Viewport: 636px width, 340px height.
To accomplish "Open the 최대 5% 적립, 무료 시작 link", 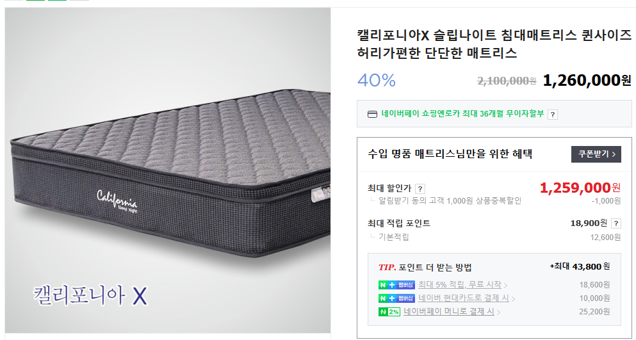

-*-*-

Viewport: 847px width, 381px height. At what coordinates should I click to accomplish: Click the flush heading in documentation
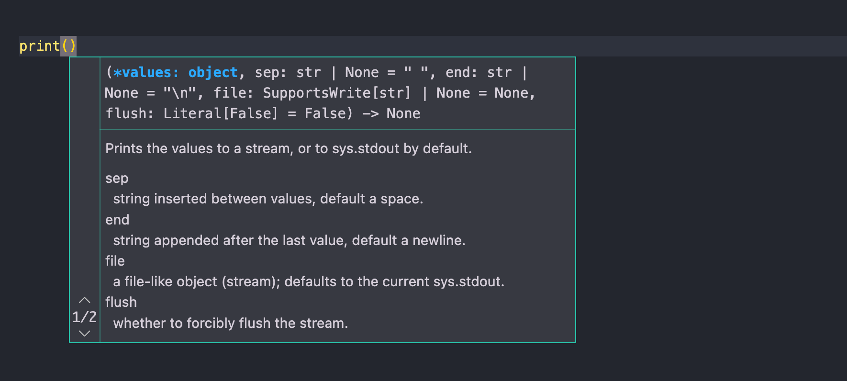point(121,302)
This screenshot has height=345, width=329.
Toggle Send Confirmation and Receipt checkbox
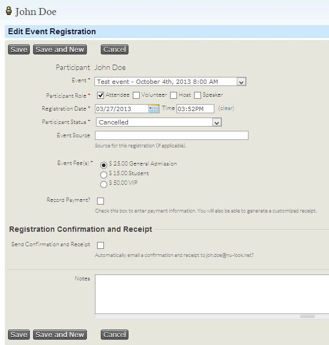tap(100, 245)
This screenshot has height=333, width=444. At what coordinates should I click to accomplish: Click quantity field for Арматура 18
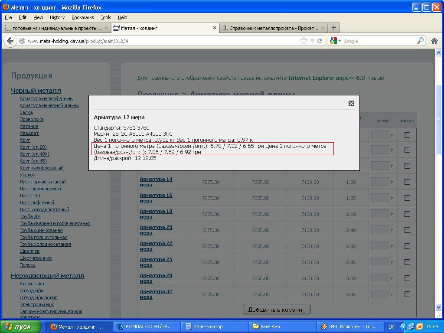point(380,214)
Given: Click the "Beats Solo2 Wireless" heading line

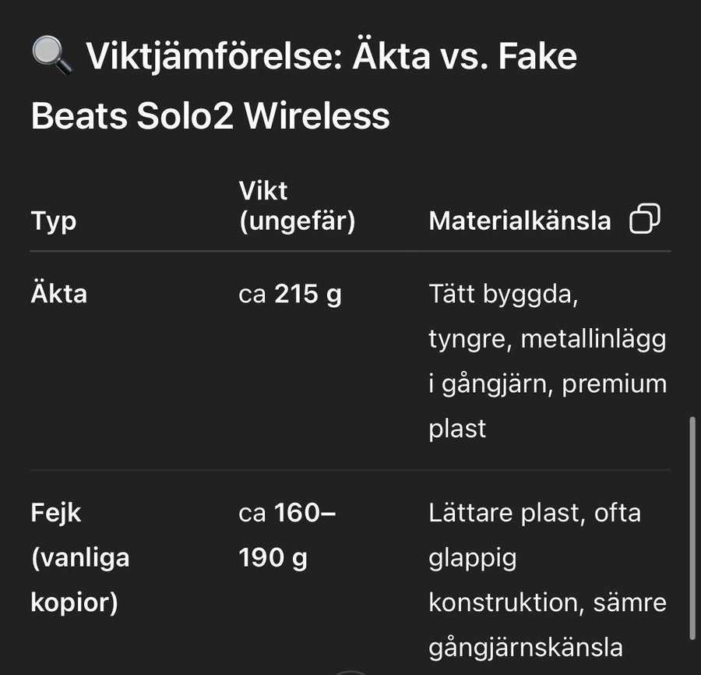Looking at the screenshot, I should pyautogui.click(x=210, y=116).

-*-*-

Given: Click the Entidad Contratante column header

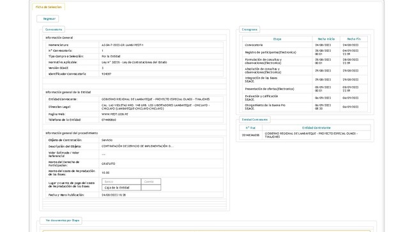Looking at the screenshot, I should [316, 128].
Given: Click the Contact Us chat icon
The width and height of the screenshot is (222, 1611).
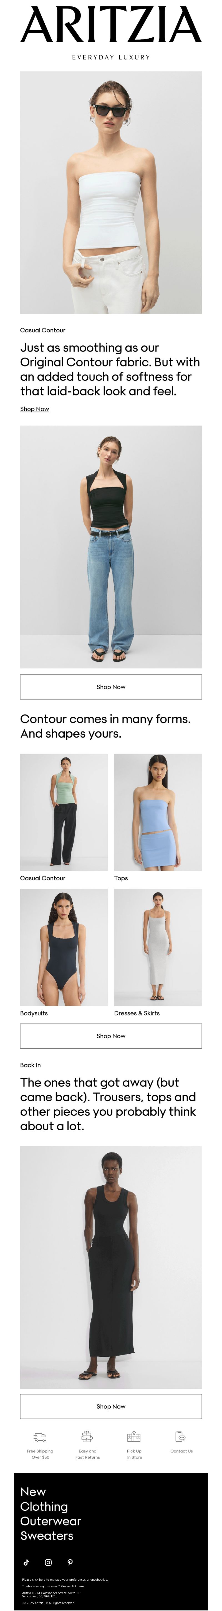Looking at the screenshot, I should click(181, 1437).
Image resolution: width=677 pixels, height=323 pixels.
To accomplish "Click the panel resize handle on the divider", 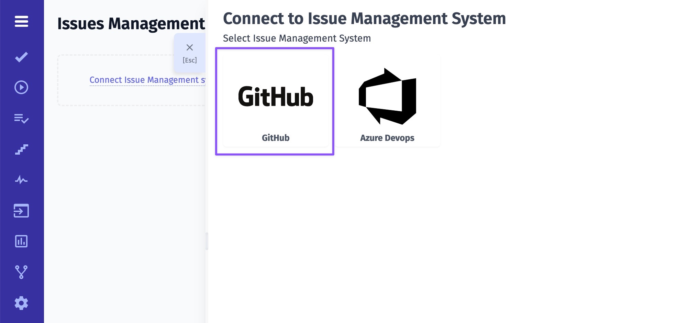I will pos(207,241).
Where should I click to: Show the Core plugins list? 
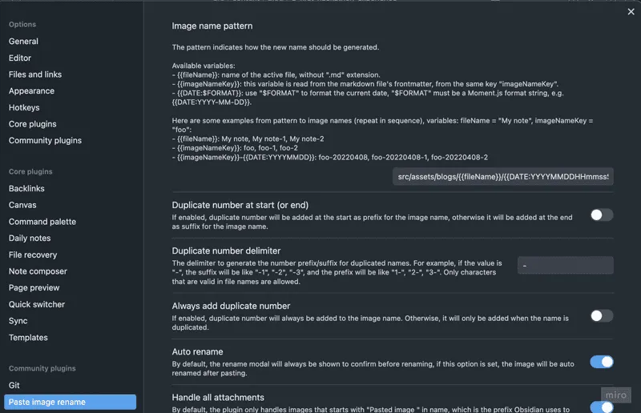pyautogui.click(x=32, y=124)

-*-*-

Work item:
From the entries above, copy exactly the lines starting at the one with "Viewport: 636px width, 340px height." and stopping at the one with "최대 5% 적립, 무료", keeping both ends. Drop the pictures.

Task response:
Viewport: 636px width, 340px height.
To accomplish "Open the 최대 5% 적립, 무료 시작 link", 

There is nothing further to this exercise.